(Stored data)
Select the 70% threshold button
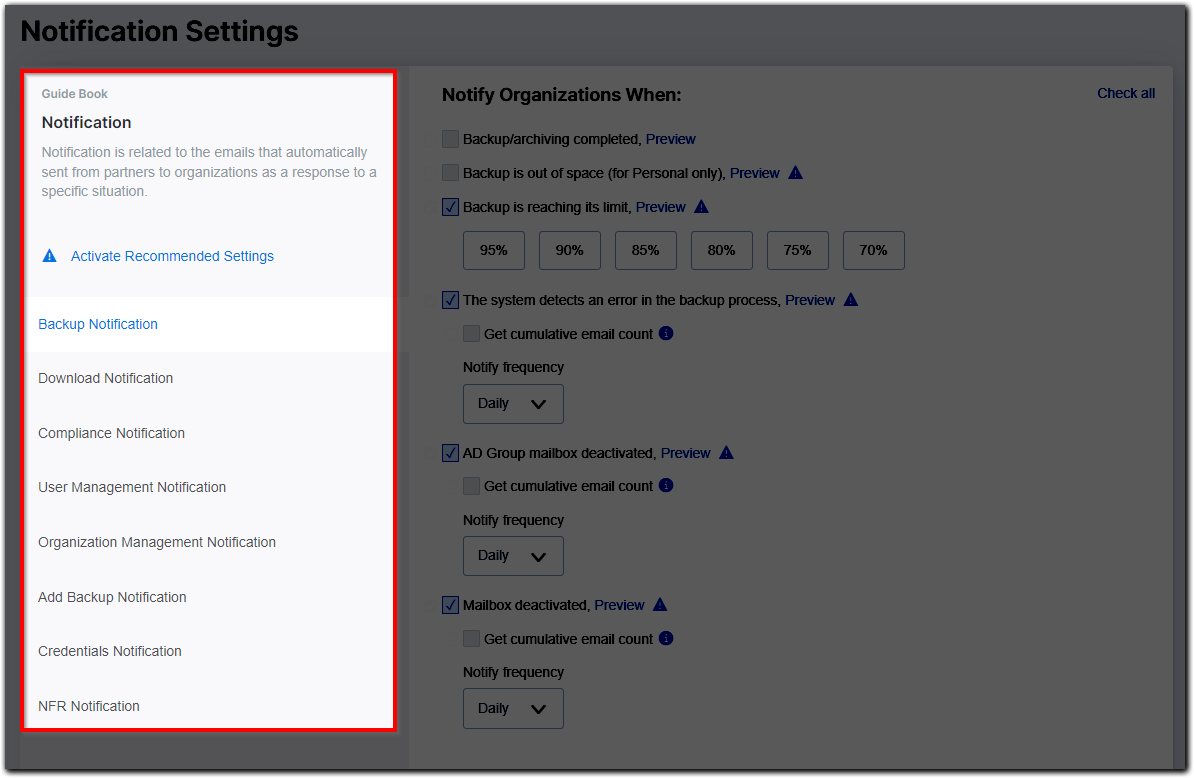 click(x=873, y=250)
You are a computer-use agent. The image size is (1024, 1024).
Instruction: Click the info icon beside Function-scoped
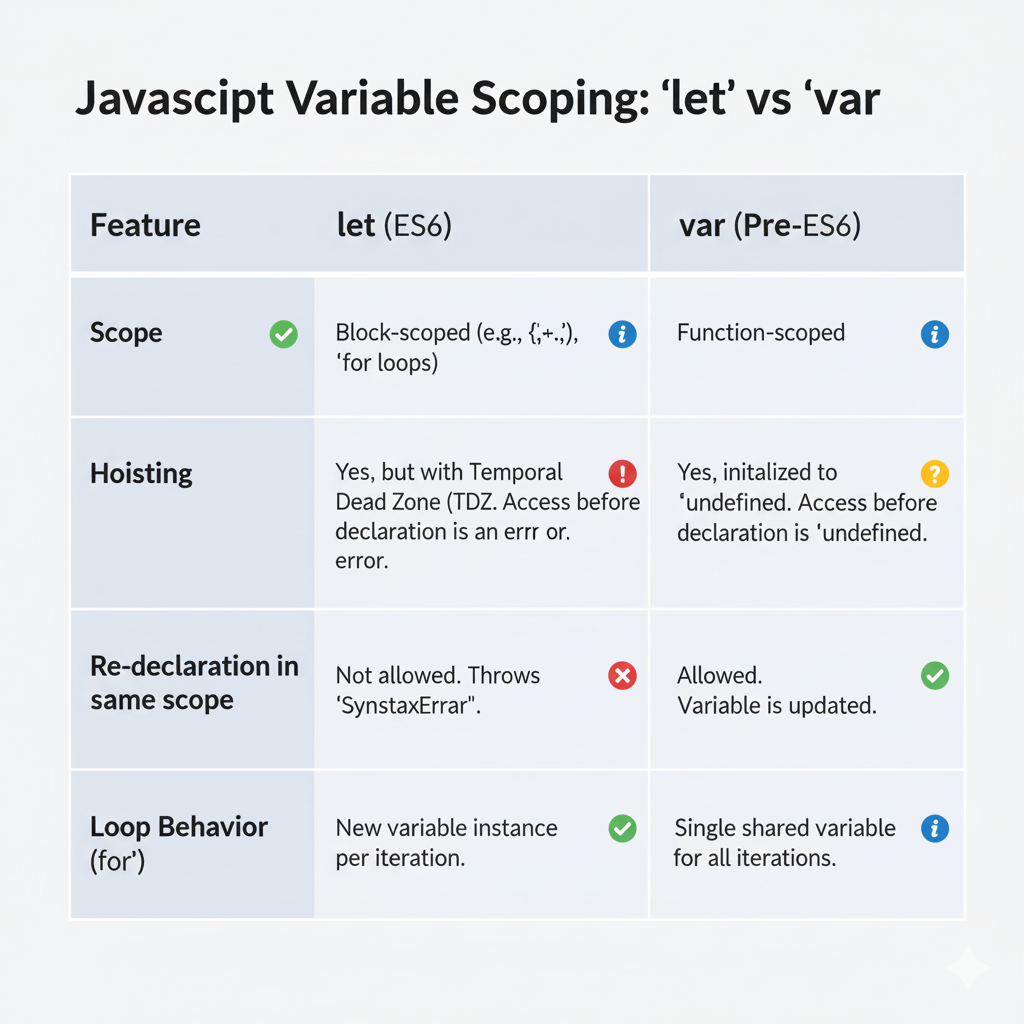934,334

What to work on =
The entries are to be written out again exactly, though without any images.

Solved exercise =
Select the 70% threshold button
 click(x=873, y=250)
You are a computer-use agent. The image size is (1024, 1024).
Instruction: Click the info icon beside Function-scoped
934,334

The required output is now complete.